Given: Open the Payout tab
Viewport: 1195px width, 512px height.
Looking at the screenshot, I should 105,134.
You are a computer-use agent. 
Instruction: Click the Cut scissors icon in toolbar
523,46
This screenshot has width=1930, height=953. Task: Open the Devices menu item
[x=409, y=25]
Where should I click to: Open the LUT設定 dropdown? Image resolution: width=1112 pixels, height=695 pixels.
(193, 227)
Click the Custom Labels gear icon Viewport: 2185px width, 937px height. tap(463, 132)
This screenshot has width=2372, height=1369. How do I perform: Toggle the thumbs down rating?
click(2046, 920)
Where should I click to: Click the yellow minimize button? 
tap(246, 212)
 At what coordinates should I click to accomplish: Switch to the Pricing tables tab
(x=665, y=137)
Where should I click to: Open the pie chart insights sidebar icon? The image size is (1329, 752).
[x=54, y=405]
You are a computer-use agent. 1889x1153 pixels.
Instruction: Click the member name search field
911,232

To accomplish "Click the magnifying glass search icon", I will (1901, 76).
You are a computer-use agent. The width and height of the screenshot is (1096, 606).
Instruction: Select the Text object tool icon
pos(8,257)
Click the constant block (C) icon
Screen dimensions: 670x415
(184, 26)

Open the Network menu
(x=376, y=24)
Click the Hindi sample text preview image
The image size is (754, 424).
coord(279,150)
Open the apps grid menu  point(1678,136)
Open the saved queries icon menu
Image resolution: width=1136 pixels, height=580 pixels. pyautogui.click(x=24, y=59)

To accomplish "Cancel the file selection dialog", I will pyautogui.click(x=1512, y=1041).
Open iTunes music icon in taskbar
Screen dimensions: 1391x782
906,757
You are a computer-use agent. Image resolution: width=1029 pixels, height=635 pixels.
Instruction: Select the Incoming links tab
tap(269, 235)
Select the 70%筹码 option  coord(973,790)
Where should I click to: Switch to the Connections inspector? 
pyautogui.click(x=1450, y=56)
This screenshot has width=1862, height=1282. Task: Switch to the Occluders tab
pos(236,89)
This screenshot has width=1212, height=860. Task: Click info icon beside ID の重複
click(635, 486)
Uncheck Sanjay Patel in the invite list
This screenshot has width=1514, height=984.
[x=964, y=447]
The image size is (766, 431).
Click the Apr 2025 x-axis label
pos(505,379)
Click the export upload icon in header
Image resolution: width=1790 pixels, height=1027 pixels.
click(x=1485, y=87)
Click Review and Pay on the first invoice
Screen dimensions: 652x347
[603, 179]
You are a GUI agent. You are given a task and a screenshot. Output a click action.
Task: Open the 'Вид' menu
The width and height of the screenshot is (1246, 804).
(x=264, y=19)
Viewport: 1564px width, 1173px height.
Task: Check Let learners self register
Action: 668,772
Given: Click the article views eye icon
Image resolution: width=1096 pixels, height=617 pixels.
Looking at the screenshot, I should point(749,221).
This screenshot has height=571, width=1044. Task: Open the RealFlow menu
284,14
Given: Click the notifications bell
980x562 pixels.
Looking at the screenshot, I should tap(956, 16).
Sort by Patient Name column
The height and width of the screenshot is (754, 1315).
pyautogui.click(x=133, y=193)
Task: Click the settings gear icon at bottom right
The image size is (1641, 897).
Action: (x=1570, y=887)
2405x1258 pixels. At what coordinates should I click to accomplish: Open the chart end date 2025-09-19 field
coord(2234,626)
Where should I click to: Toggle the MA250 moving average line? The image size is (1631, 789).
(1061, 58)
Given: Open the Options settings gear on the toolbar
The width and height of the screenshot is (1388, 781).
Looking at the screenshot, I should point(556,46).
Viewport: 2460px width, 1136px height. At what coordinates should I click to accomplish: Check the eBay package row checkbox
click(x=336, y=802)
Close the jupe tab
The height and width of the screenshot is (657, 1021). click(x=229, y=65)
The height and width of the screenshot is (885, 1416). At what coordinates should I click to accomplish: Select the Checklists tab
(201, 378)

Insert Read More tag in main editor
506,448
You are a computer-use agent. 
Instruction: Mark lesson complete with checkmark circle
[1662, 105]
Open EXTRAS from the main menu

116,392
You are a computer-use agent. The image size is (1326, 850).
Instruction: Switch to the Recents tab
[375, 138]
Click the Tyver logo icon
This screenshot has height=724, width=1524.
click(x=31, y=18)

***

Exercise prompt
Repeat the material in full. Change nothing.

Solution for this task
Given: Open the Payout tab
Viewport: 1195px width, 512px height.
Looking at the screenshot, I should 105,134.
You are a computer-use agent. 
Instruction: Click the Cut scissors icon in toolbar
523,46
This screenshot has width=1930, height=953. Task: Open the Devices menu item
[x=409, y=25]
Where should I click to: Open the LUT設定 dropdown? Image resolution: width=1112 pixels, height=695 pixels.
(193, 227)
Click the Custom Labels gear icon Viewport: 2185px width, 937px height. tap(463, 132)
This screenshot has width=2372, height=1369. How do I perform: Toggle the thumbs down rating?
click(2046, 920)
Where should I click to: Click the yellow minimize button? 
tap(246, 212)
 At what coordinates should I click to accomplish: Switch to the Pricing tables tab
(x=665, y=137)
Where should I click to: Open the pie chart insights sidebar icon? The image size is (1329, 752).
[x=54, y=405]
You are a computer-use agent. 1889x1153 pixels.
Instruction: Click the member name search field
911,232

To accomplish "Click the magnifying glass search icon", I will (1901, 76).
You are a computer-use agent. The width and height of the screenshot is (1096, 606).
Instruction: Select the Text object tool icon
pos(8,257)
Click the constant block (C) icon
Screen dimensions: 670x415
(184, 26)

Open the Network menu
(x=376, y=24)
Click the Hindi sample text preview image
The image size is (754, 424).
coord(279,150)
Open the apps grid menu  point(1678,136)
Open the saved queries icon menu
Image resolution: width=1136 pixels, height=580 pixels. pyautogui.click(x=24, y=59)

To accomplish "Cancel the file selection dialog", I will pyautogui.click(x=1512, y=1041).
Open iTunes music icon in taskbar
Screen dimensions: 1391x782
906,757
You are a computer-use agent. Image resolution: width=1029 pixels, height=635 pixels.
Instruction: Select the Incoming links tab
tap(269, 235)
Select the 70%筹码 option  coord(973,790)
Where should I click to: Switch to the Connections inspector? 
pyautogui.click(x=1450, y=56)
This screenshot has width=1862, height=1282. Task: Switch to the Occluders tab
pos(236,89)
This screenshot has width=1212, height=860. Task: Click info icon beside ID の重複
click(635, 486)
Uncheck Sanjay Patel in the invite list
This screenshot has width=1514, height=984.
[x=964, y=447]
The image size is (766, 431).
Click the Apr 2025 x-axis label
pos(505,379)
Click the export upload icon in header
Image resolution: width=1790 pixels, height=1027 pixels.
click(x=1485, y=87)
Click Review and Pay on the first invoice
Screen dimensions: 652x347
[603, 179]
You are a GUI agent. You are given a task and a screenshot. Output a click action.
Task: Open the 'Вид' menu
The width and height of the screenshot is (1246, 804).
(x=264, y=19)
Viewport: 1564px width, 1173px height.
Task: Check Let learners self register
Action: 668,772
Given: Click the article views eye icon
Image resolution: width=1096 pixels, height=617 pixels.
Looking at the screenshot, I should point(749,221).
This screenshot has height=571, width=1044. Task: Open the RealFlow menu
284,14
Given: Click the notifications bell
980x562 pixels.
Looking at the screenshot, I should tap(956, 16).
Sort by Patient Name column
The height and width of the screenshot is (754, 1315).
pyautogui.click(x=133, y=193)
Task: Click the settings gear icon at bottom right
The image size is (1641, 897).
Action: (x=1570, y=887)
2405x1258 pixels. At what coordinates should I click to accomplish: Open the chart end date 2025-09-19 field
coord(2234,626)
Where should I click to: Toggle the MA250 moving average line? The image size is (1631, 789).
(1061, 58)
Given: Open the Options settings gear on the toolbar
The width and height of the screenshot is (1388, 781).
Looking at the screenshot, I should point(556,46).
Viewport: 2460px width, 1136px height. At what coordinates should I click to accomplish: Check the eBay package row checkbox
click(x=336, y=802)
Close the jupe tab
The height and width of the screenshot is (657, 1021). click(x=229, y=65)
The height and width of the screenshot is (885, 1416). At what coordinates should I click to accomplish: Select the Checklists tab
(201, 378)

Insert Read More tag in main editor
506,448
You are a computer-use agent. 
Instruction: Mark lesson complete with checkmark circle
[1662, 105]
Open EXTRAS from the main menu

116,392
You are a computer-use agent. The image size is (1326, 850).
Instruction: Switch to the Recents tab
[375, 138]
Click the Tyver logo icon
This screenshot has height=724, width=1524.
click(x=31, y=18)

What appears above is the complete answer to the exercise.